It was while I was at the Paramount [1928-1931] that I met Bix. Of course, I knew his playing from the recordings he had made. When Bix was in town with Paul Whitemans band wed go up to Biltmore Hotel and stand in the hall and listen to Bix play. I was influenced by Bix and of course Louis; I suppose every trumpet player was to a certain extent.
The well-documented fact that so many trumpet players were influenced by Bix, and of course Louis, is corroborated again. A minor quibble. I don't think that Whiteman played in the New York Biltmore Hotel, at least when Bix was with him.
Another quote of interest.
The Ambrose band, with Henry Levine in its ranks, was the first to use Brunswicks new electrical recording equipment, installed in a rather cramped studio positioned above a restaurant in London. The date was June 1927 and the resulting records show what a fine modern stylist Levine was. He commands the section throughout "Possibly" (composed by another well know bandleader, Carroll Gibbons) and the forgettable comedy tune "Take Your Finger Out Of Your Mouth." On both these sides he plays jazz that is mature and assertive, still heavily influenced by Red Nichols but with Bixian overtones.

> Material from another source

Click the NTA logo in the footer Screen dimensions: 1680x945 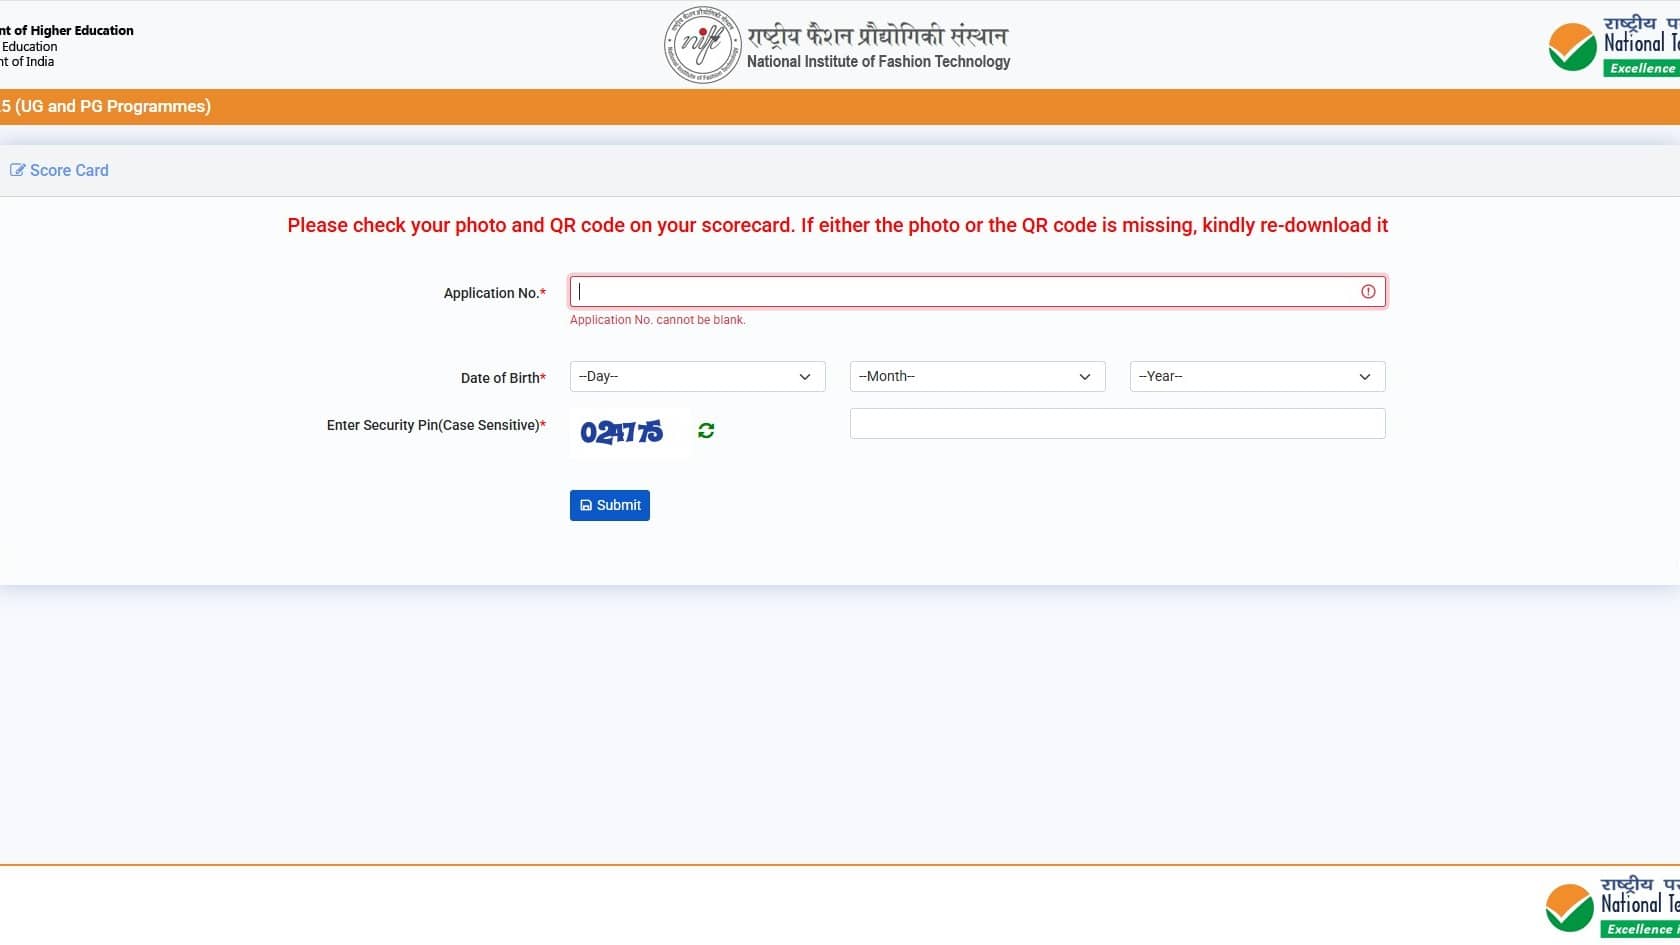click(x=1610, y=906)
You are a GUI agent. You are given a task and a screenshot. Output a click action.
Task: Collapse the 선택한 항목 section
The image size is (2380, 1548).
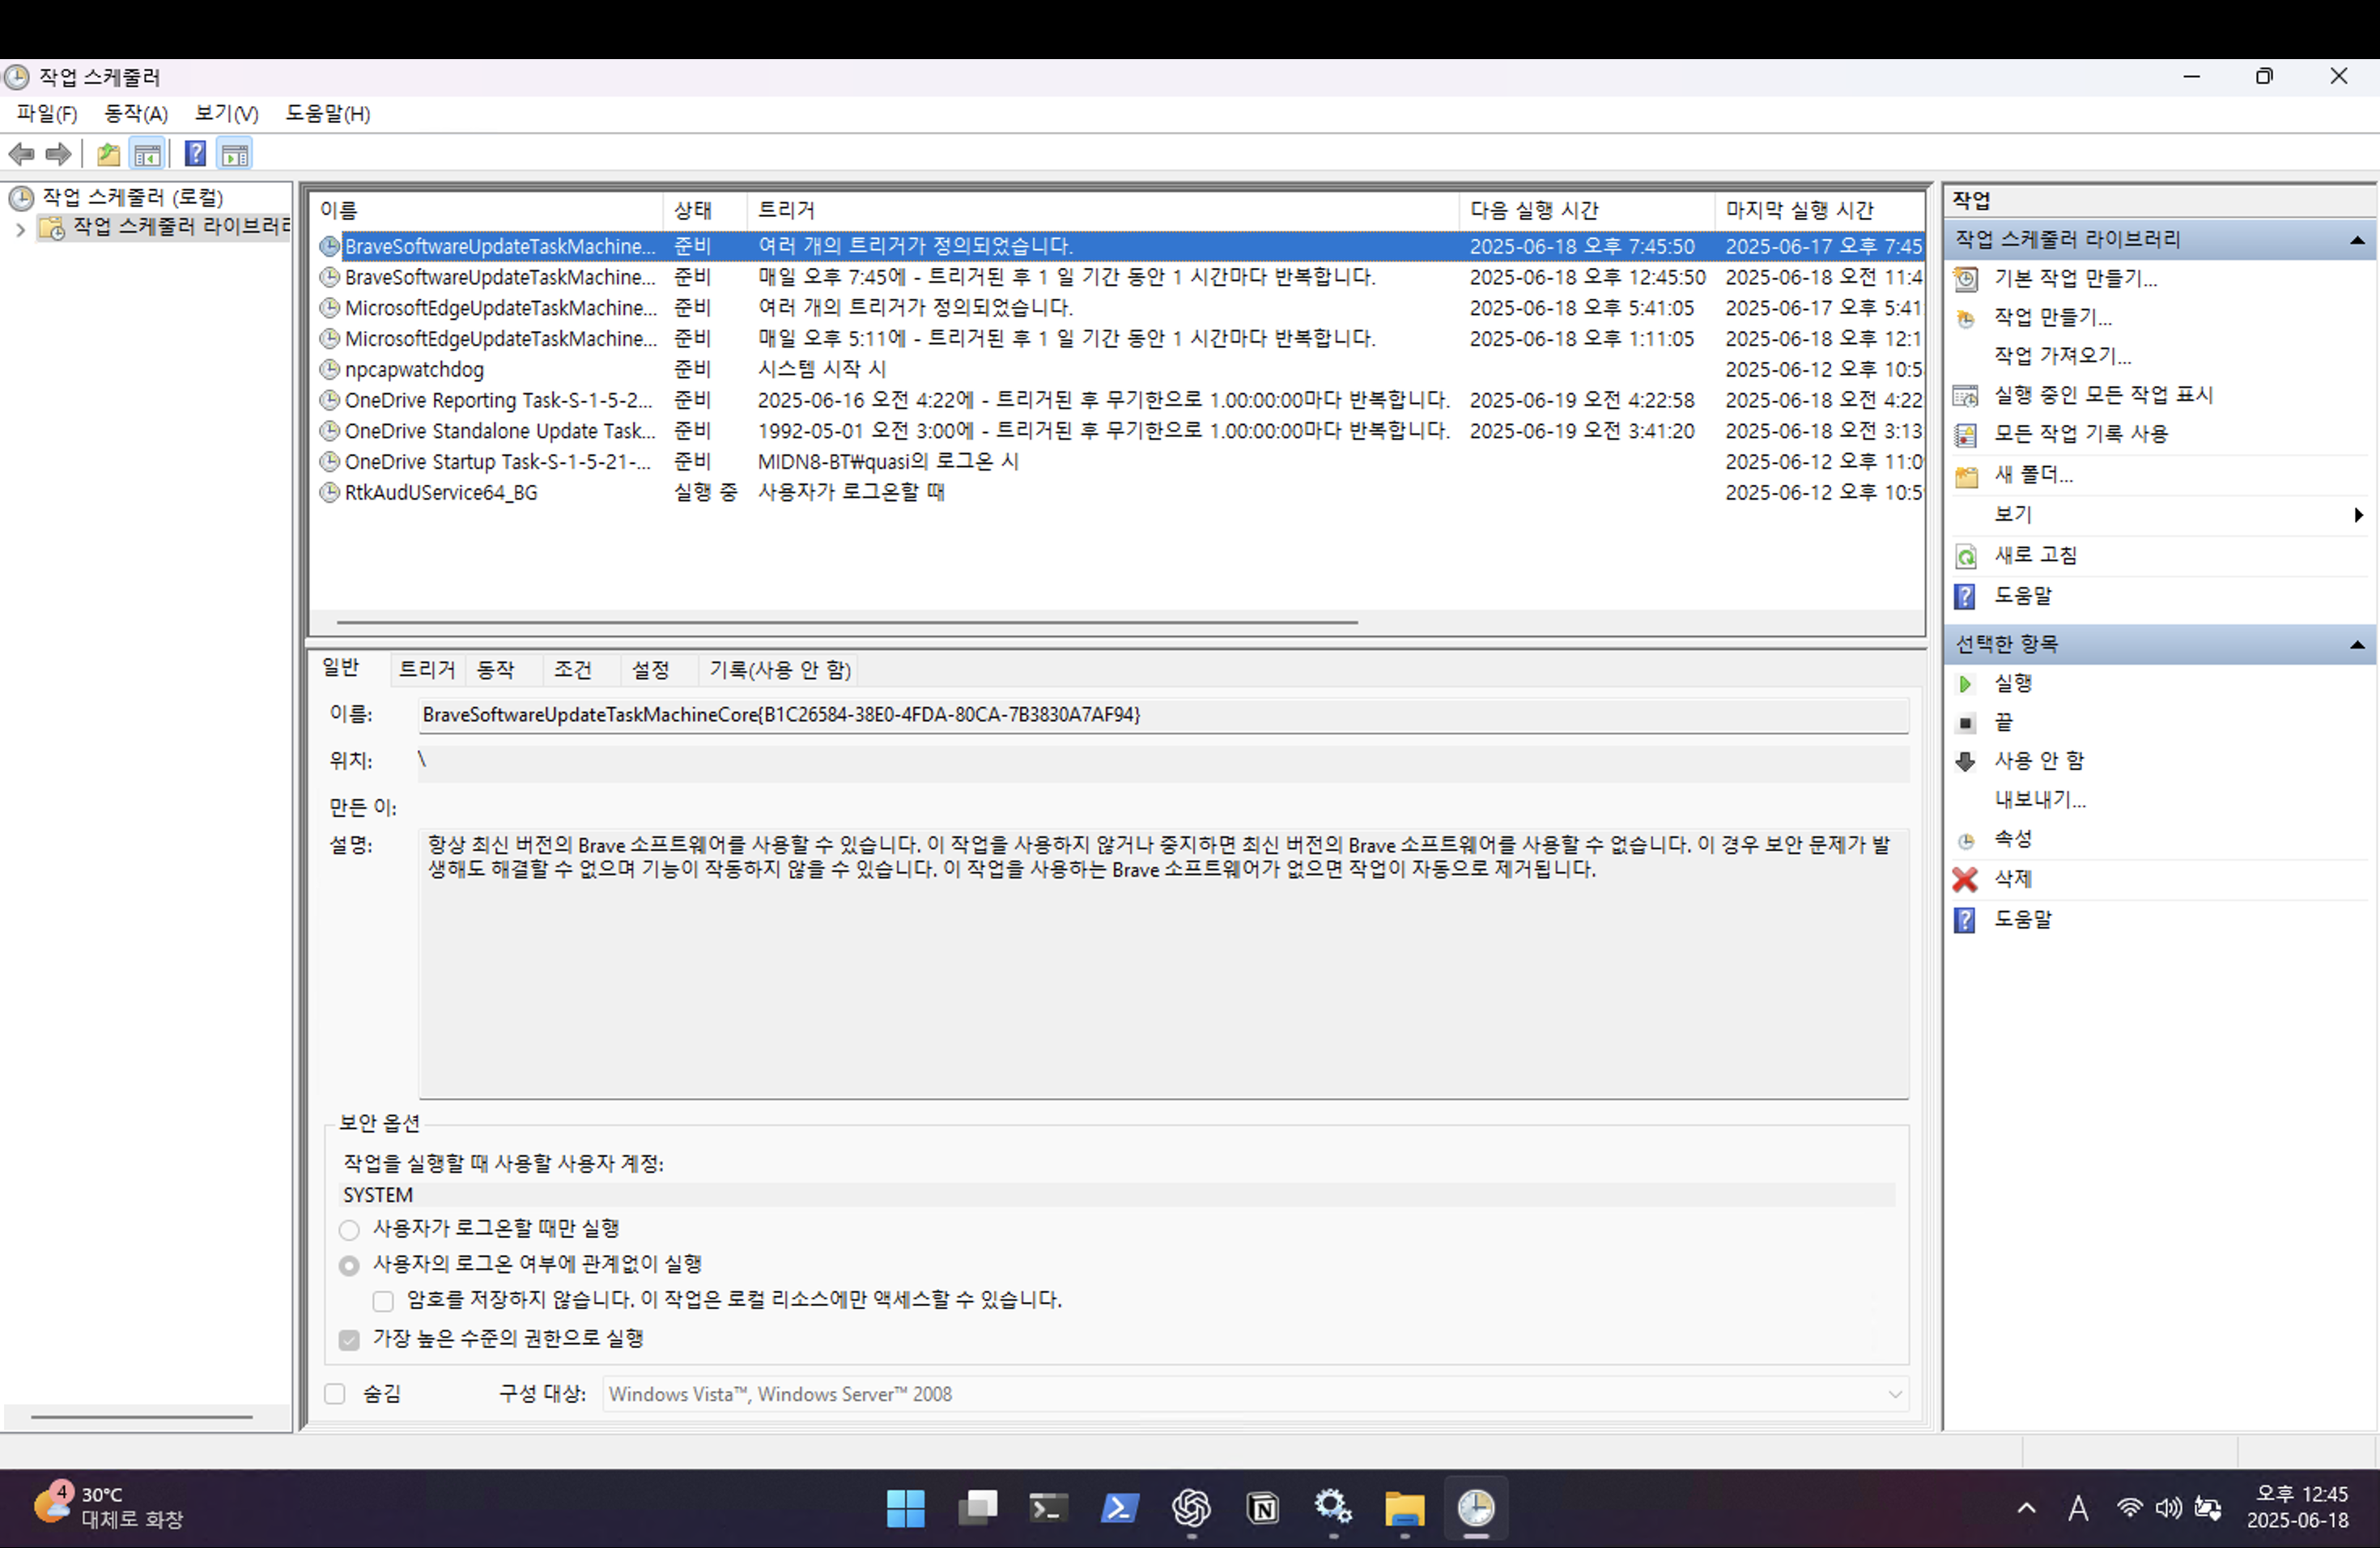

Henry Levine has several connections to Bix. Levine recorded with Bobby Davis, Charles Margulis, Arnold Brilhart, Irving Brodsky, Vic Berton, Pee Wee Russell, Don Murray, Stan King, Irving Kaufman. Did I miss others?
There is one mention of Henry Levine in Sudhalters Lost Chords. He is referred to as Henry "Hot Lips" Levine.
Nick, what Levine records where he is at his most Bixian should we listen to?